En esta ocasión tenemos el gusto de presentarles el gusano de la palma Carlos Murgas llamado “el zar de la palmicultura, exministro de agricultura en el periodo de Pastrana; este gusano se destaca por su gran labor en el ministerio: reafirmando la política neoliberal que busca tecnificar el agro en beneficio de la concentración de tierra y el monopolio de la ganancias, en especial a los palmicultores; además de esto se destacó por incentivar el cultivo de cacao y palma en el Catatumbo y el Cesar, zona en donde está el complejo industrial La Hacienda “Las flores” que además de ser de su propiedad, captó ayudas desde el plan Colombia para financiar y proteger el área de los cultivos para la muestra “proyecto de sustitución de cultivos en Tibú… millonarios créditos del Banco Agrario y de Finagro, ofrecidos por funcionarios de las empresas del ex ministro y otros palmicultores”1

En este caso el panorama del Catatumbo y el departamento del Cesar , que no son los únicos lugares donde pasa esto, no ha sido solo la tenencia de la tierra, sino que este se ha mantenido gracias a la incursión paramilitar que ha marcado la historia de la violencia en la región con más de cien mil desplazados, más de diez mil muertos y más de 600 desaparecidos, todo esto es la consecuencia de los intereses creados en la región no solo para la concentración de la tierra para los monocultivos, sino que van en contravía con la integridad, la dignidad y el respeto que merecen los campesinos; convirtiéndose en una contrarreforma agraria donde este gusano y otros se ven beneficiados.

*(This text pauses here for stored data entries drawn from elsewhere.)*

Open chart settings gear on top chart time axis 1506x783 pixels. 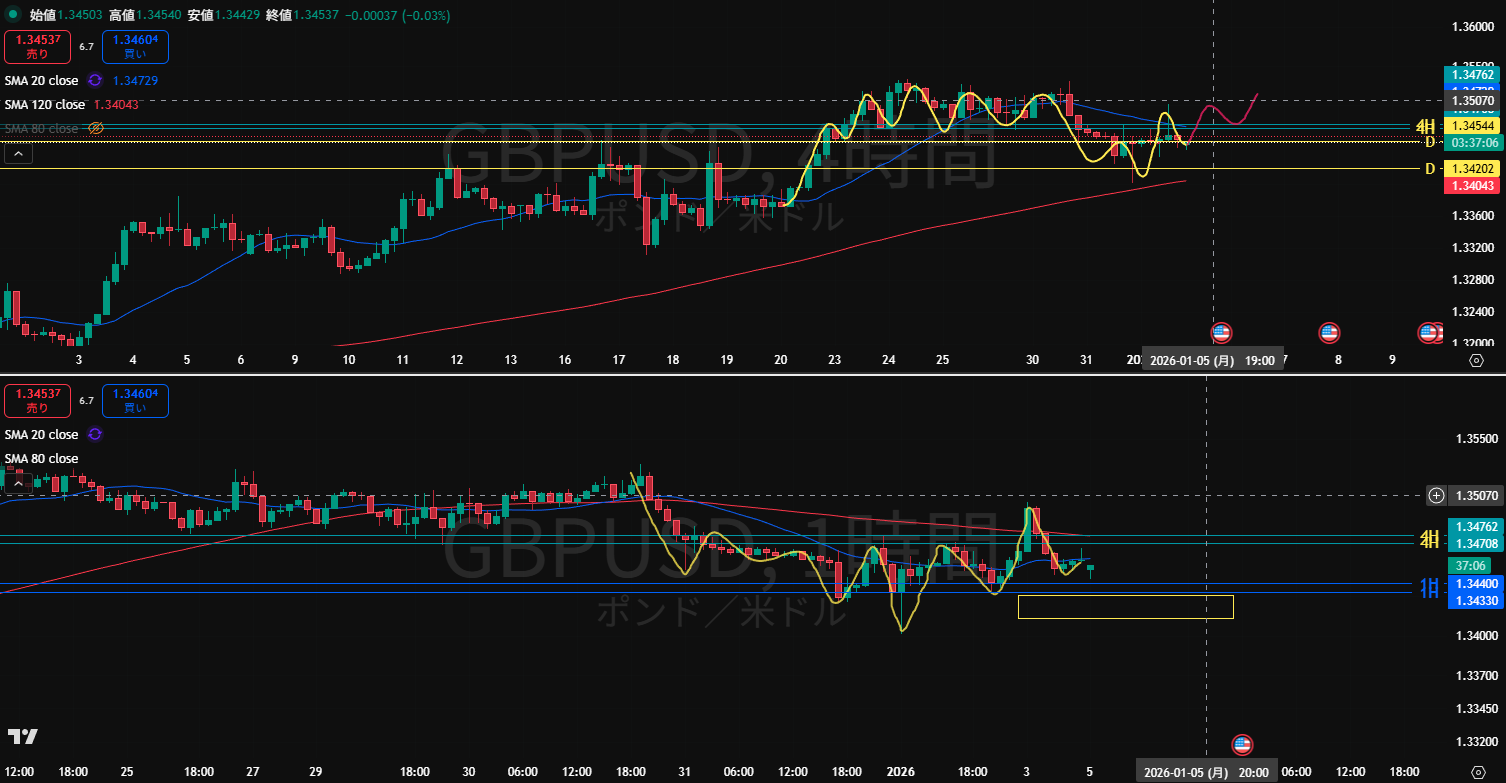click(1476, 361)
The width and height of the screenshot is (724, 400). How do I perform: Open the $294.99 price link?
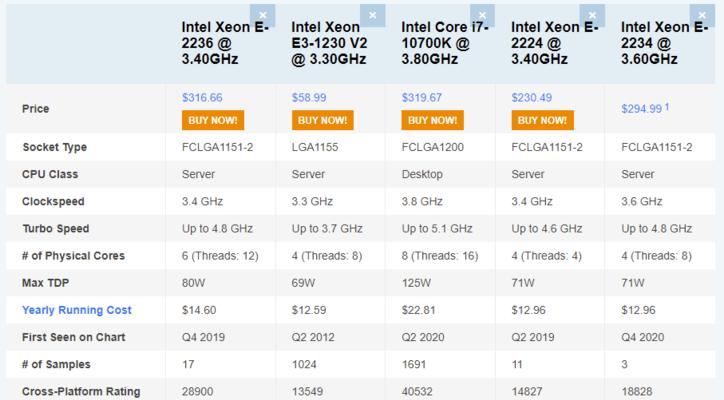click(642, 109)
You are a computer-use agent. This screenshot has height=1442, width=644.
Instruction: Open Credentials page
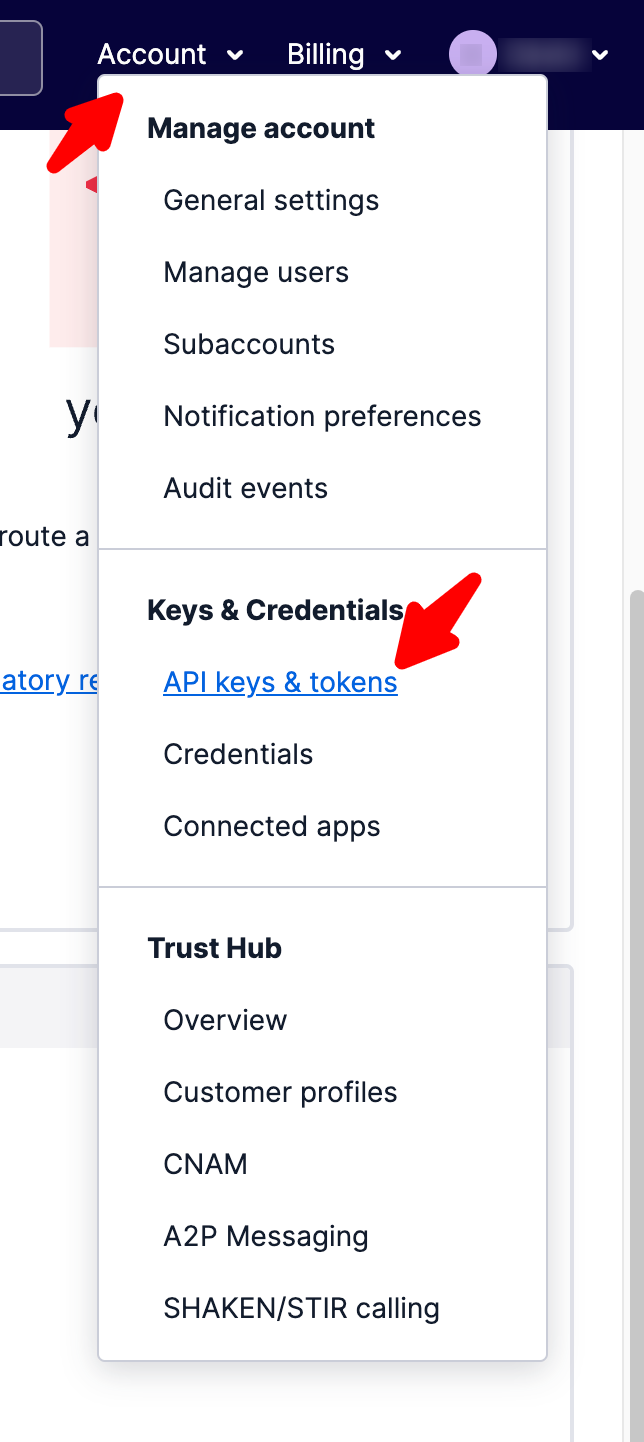coord(238,754)
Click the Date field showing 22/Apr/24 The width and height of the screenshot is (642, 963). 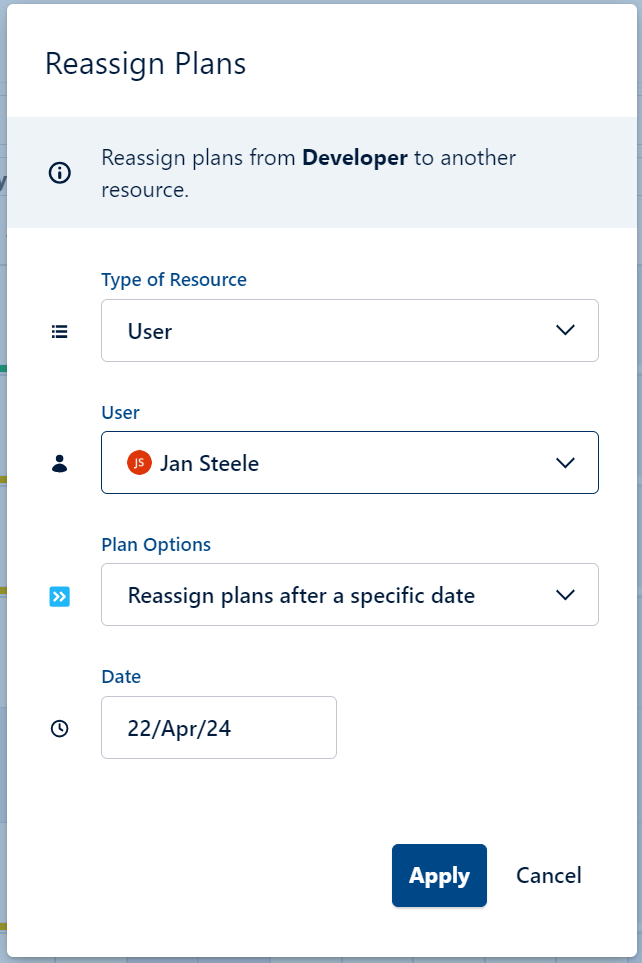pyautogui.click(x=218, y=727)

El gusano murgas no solo con las políticas implementadas para fortalecer el neoliberalismo en su cargo, sino que con otras que se han promovido e impuesto por los gobiernos de terratenientes sobre el tema de los monocultivos de la palma, una de las mas beneficiadas es la Hacienda “Las Flores” que se ha consolidado como la primera plantación del país en producir semillas, sembrarlas y llevar el proceso productivo hasta el consumidor final; esto nos hace caer en cuenta que la producción de monocultivos de palma para el biodisel solo beneficia a los grandes terratenientes y empresas ya que estos son los que tienen la tierra-usurpada-, los medios de producción y el dinero; los mas importante es que son ellos quienes quedan con toda la ganancia que sale; la muestra de esto se da en “el municipio de Tibú, donde, inclusive ya se han denunciado casos de esclavitud de familias enteras, incluidos los niños y niñas”2.

Esto es poquito de lo que realmente pasa en un país en donde se legisla para empresas privadas y mega-proyectos, planes de integración que solo benefician los intereses de la explotación y privatización de las riquezas sin mirar tan siquiera que todos estos intereses van en detrimento del campesino y generando irreversibles impactos ambientales producto del reemplazo de grandes extensiones de bosques tropicales por monocultivos de palmas, y además, los impactos socioeconómicos que genera este modelo productivo, como la usurpación de territorios colectivos son desastrosos.

De lo anterior podemos extraer que “las masacres, los tratos crueles, inhumanos y degradantes, las detenciones arbitrarias, los empadronamientos a la población civil, los falsos positivos, las ejecuciones extrajudiciales, el desplazamiento forzado, los bloqueos económicos, señalamientos hacia la población civil por supuestos “reinsertados”, la estigmatización del movimiento popular, el pillaje, los bombardeos indiscriminados, etc., son el resultado de la implementación de esta nueva estrategia para la exploración y explotación de la riqueza natural de la región”3. Además las comunidades afros han denominado a la palma aceitera como-la palma de la muerte- pues ellos han vivido situaciones similares en sus territorios, como pan de cada día.

Esta situación de violación de derechos de la población, de concentración de la riqueza y de la tierra en manos de los terratenientes especialmente productores de los monocultivos, trae a la larga lista de gusanos, unos personajes que continúan apostándole a la guerra, a la injusticia, a la militarización y en ultimas, al fortalecimiento de las causas estructurales del conflicto colombiano; púes son estos quienes requieren de grupos armados legales e ilegales para poder mantener sus megaproyectos y por tanto a quienes no les conviene que las condiciones de la población mejoren.